L'aplysia dactylomela de l'ordre des tectibranches est un cousin des nudibranches. Il est connu sous le nom de Lièvre de mer à cause de son apparence de "lapin". Les grands rhinophores dressés juste au dessus des yeux, bien visibles, rappelant les oreilles d'un lapin. Contrairement au nudibranche, il possède une coquille très mince recouverte par son manteau. C'est un brouteur d'algues.

 

Les spirobranches

Ces vers multicolores dont le nom scientifique est "spirobranchus giganteus" bien que leur taille soit d'environ 2 cm sont dotés de deux panaches caractéristiques, spiralés et de forme conique déclinés dans une variété de couleurs monochromes ou polychromes incroyables, ce qui leur vaut également le nom d'arbres de Noël.

Les spirobranches se nourrissent de plancton et de micro particules qu'ils attrapent grâce à ces deux spirales de tentacules colorées. Très sensibles aux vibrations et aux ombres portées, ils se rétractent en une fraction de seconde dans leur tube fermé à l'extrémité par un opercule terminé par deux petites cornes caractéristiques.
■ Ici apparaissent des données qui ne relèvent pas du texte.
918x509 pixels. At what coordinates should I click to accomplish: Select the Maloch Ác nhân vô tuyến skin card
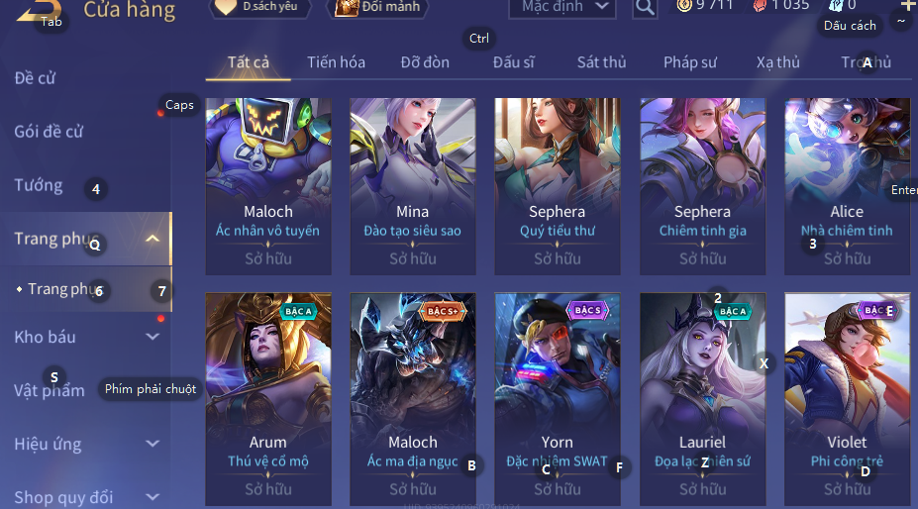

Ces vers tubicoles vivent plusieurs dizaines d'années jusqu'à 30 mètres de profondeur, de préférence dans des coraux massifs comme les porites dans lesquels ils creusent un tube calcaire terminé par une épine acérée qu'ils élargissent au fur et à mesure de leur croissance, et avec lesquels ils vivent en symbiose étroite.
Le corail fournit aux vers un logement et, en échange, les vers protègent les polypes alentours des prédateurs comme l'étoile de mer Acanthaster planci dérangée par les mouvements des panaches. De plus, ces mêmes mouvements créent une meilleure circulation de l'eau environnante, apportant plus de plancton et de particules au niveau des polypes du corail, que ces derniers consomment.
Malgré cela, une colonie de vers trop importante pose à la longue un problème pour le corail car en mourant les vers laissent des tubes vides risquant de fragiliser la structure du corail.

Voilà, ces animaux étonnants font partie des merveilles sous-marines que nous avons rencontrées au cours de nos dernières plongées. Fragiles et vulnérables, ils font partie intégrante des mers et océans, cet écosystème marin fantastique qu'il faut protéger pour qu'il continue encore longtemps à nous épater et nous émerveiller!